La planète Montaigne, deuxième partie
by jjj • 17 mai 2013 • Extraits • 0 Comments
Plaisir de lire
Je ne peins pas l’être, je peins le passage
Le monde n’est qu’une branloire perenne : Toutes choses y branlent sans cesse, la terre, les rochers du Caucase, les pyramides d’Ægypte : et du branle public, et du leur. La constance mesme n’est autre chose qu’un branle plus languissant. Je ne puis asseurer mon object : il va trouble et chancelant, d’une yvresse naturelle. Je le prens en ce poinct, comme il est, en l’instant que je m’amuse à luy. Je ne peinds pas l’estre, je peinds le passage : non un passage d’aage en autre, ou comme dict le peuple, de sept en sept ans, mais de jour en jour, de minute en minute. Il faut accommoder mon histoire à l’heure. Je pourray tantost changer, non de fortune seulement, mais aussi je propose une vie basse, et sans lustre : C’est tout un. On attache aussi bien toute la philosophie morale, à une vie populaire et privee, qu’à une vie de plus riche estoffe : Chaque homme porte la forme entiere, de l’humaine condition.
Michel de Montaigne – Essais
Ce chagrin-là…
Vous étudiez le droit, sans doute à Toulouse.
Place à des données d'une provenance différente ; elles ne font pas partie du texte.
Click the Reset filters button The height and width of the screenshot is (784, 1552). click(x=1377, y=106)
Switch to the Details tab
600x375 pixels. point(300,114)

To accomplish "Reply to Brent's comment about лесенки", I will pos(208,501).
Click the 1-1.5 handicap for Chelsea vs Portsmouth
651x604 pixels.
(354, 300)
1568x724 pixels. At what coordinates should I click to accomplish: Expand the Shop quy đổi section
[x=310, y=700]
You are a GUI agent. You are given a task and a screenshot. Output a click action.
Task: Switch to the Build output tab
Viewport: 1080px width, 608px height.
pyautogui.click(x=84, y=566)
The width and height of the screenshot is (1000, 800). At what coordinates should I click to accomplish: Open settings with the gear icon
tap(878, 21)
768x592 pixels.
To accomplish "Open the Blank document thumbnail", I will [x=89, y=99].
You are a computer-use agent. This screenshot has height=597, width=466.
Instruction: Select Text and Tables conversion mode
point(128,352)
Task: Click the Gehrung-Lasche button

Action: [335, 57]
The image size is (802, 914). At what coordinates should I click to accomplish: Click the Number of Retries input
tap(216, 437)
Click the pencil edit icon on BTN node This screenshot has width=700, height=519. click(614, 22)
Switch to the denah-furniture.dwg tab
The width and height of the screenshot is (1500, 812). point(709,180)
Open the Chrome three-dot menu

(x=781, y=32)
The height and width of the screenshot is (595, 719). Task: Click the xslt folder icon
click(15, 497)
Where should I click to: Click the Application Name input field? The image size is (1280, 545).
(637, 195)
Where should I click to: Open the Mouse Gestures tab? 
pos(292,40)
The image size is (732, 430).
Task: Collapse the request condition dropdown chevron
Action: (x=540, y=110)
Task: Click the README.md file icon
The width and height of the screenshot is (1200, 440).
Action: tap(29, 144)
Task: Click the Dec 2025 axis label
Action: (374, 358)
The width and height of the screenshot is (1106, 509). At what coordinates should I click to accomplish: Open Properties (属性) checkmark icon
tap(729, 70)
À vingt-quatre ans, vous devenez conseiller au Parlement de Bordeaux. Quelle expérience des hommes vous acquérez alors ! Elle irrigue avec bonheur toutes les pages que vous nous avez léguées. L’amour ? Pourquoi pas ! Vous vous mariez à trente-deux ans, en 1565. Elle a pour nom Françoise de la Chassaigne, elle a votre âge, c’est la fille d’un conseiller du Parlement auquel vous appartenez. Les Chassaigne font partie de la noblesse de robe – et non de la rude noblesse d’épée – c’est une famille riche et cultivée. Cher Michel, peut-on dire de vous, familièrement, que vous nagez dans le bonheur ? Non ! Vous avez été témoin, dans votre enfance, de la répression imbécile conduite par Montmorency contre les bourgeois de Bordeaux révoltés, vous avez vu des hommes atrocement torturés, sous vos yeux. Et puis, plus tard, en 1563, votre ami, celui que vous avez aimé plus qu’un frère, plus que vous-même peut-être, Étienne de la Boétie, est mort dans vos bras. Et ce chagrin-là…
Plaisir de lire
Par ce que c’était lui, par ce que c’était moi…
Montaigne écrit ces lignes dans son journal de voyage, dix-sept ans après la mort de son ami Étienne de la Boétie. Elles figurent dans le chapitre XXVIII du premier tome des Essais : De l’amitié.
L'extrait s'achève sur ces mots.